DSC is sensitive to internal details of organs, and 95HD is sensitive to boundaries. Experimental results in Table 2 demonstrate that our method is not better than FocusNetv2 [15] in the metric of 95HD and much better than others. Our model has better performance on boundaries of organs because \(L_\mathrm{eDice}\) employs mutual exclusive information among voxels of different organs. In addition, we performed Kruskal–Wallis test on the offsite test dataset. Their p-value and test statistic of DSC are 0.9998 and 2.0630, respectively, and their 95HD is 0.5293 and 12.9636, respectively.

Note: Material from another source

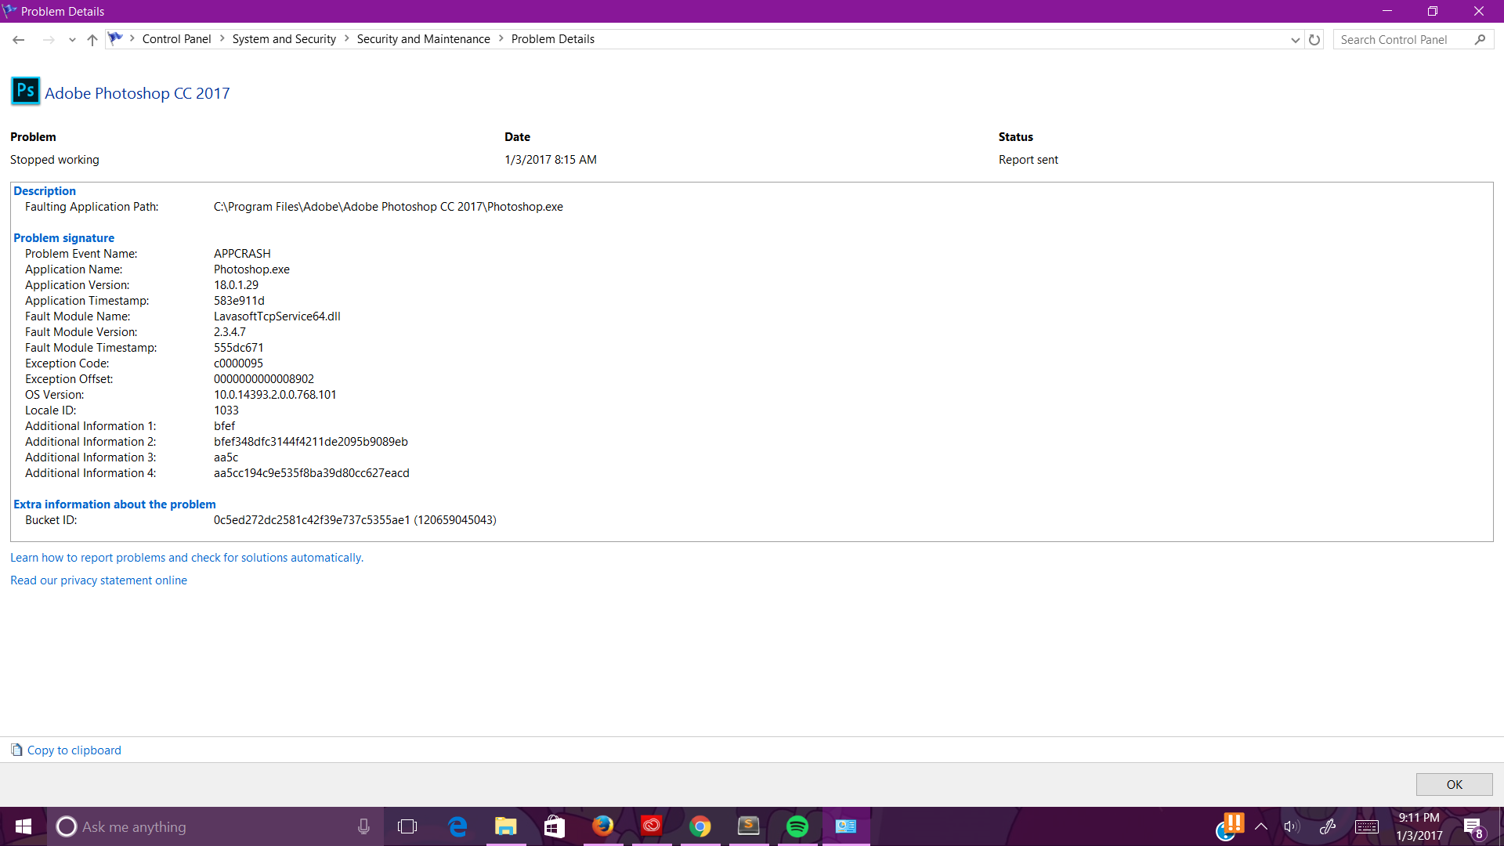Open File Explorer from the taskbar
Viewport: 1504px width, 846px height.
[x=505, y=826]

Table 2 95HD comparisons with state-of-the-art methods (mm)
Table 3 Comparison of parameters and inference time of different models
Fig. 5
figure 5

Visualization results. (a) The cross-sectional view of prediction; (b) the cross-sectional view of ground truth; (c) the cross-sectional view of overlap between prediction and ground truth; (d) the 3D view of overlap between prediction and ground truth

To evaluate the performance of the model more credible, we trained our model with the original training samples (0522c001 to 0522c0328 of PDDCA) and tested on 15 samples, including offsite samples and 5 onsite samples. With the same dataset, we also compared our model with method of Tappeiner et al. [13] and some participants who provided full experimental results of MICCAI 2015 [25, 26], and Figure 4 illustrates their DSC score and 95HD.

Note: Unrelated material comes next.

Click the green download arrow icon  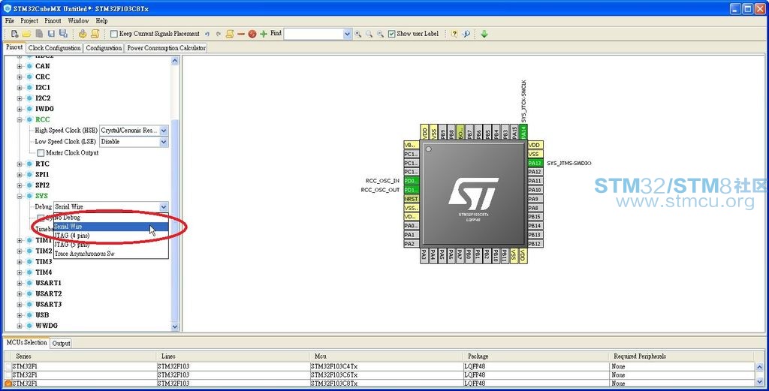(484, 34)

We compared the number of parameters and the average inference time on the same hardware platform. Experimental results in Table 3 show that the parameters of our model are 60% less than FocusNetv2’s, and the inference time is 63% less, which means our model requires fewer hardware resources and less time. Compared to AnatomyNet, our model has higher accuracy with the same order of magnitude of inference time and the model’s parameters.

Visualization

Figure 5 illustrates the visualization of segmentation results, of which the legend shows the correspondence between colors and organs. In the cross-sectional view, predicted contours match ground truth quite well for large-sized organs, such as the mandible, but there is a slight difference in size and shape for small-sized organs. In the 3D view, there are very tiny differences in volume size and shape between the predicted mask and ground truth.

Conclusion

In conclusion, our model delineates OARs in HaN to better balance inference time and accuracy. SA blocks are introduced into the model, which aggregates multi-scale context information and encourages voxel grouping of the same organ. Our model only employs down-sampling once and introduces a receptive field block to balance the segmentation accuracy between large-sized and small-sized organs. In addition, its loss function combines the marginal loss and the mutual exclusion loss, which trains the model by partially supervised learning and exploits the prior information among voxels. Compared with natural images, there are more relatively fixed shapes and stable spatial structures in HaN CT images. The prior knowledge of OARs, such as shape, symmetry, and similarity, should be considered in the following research.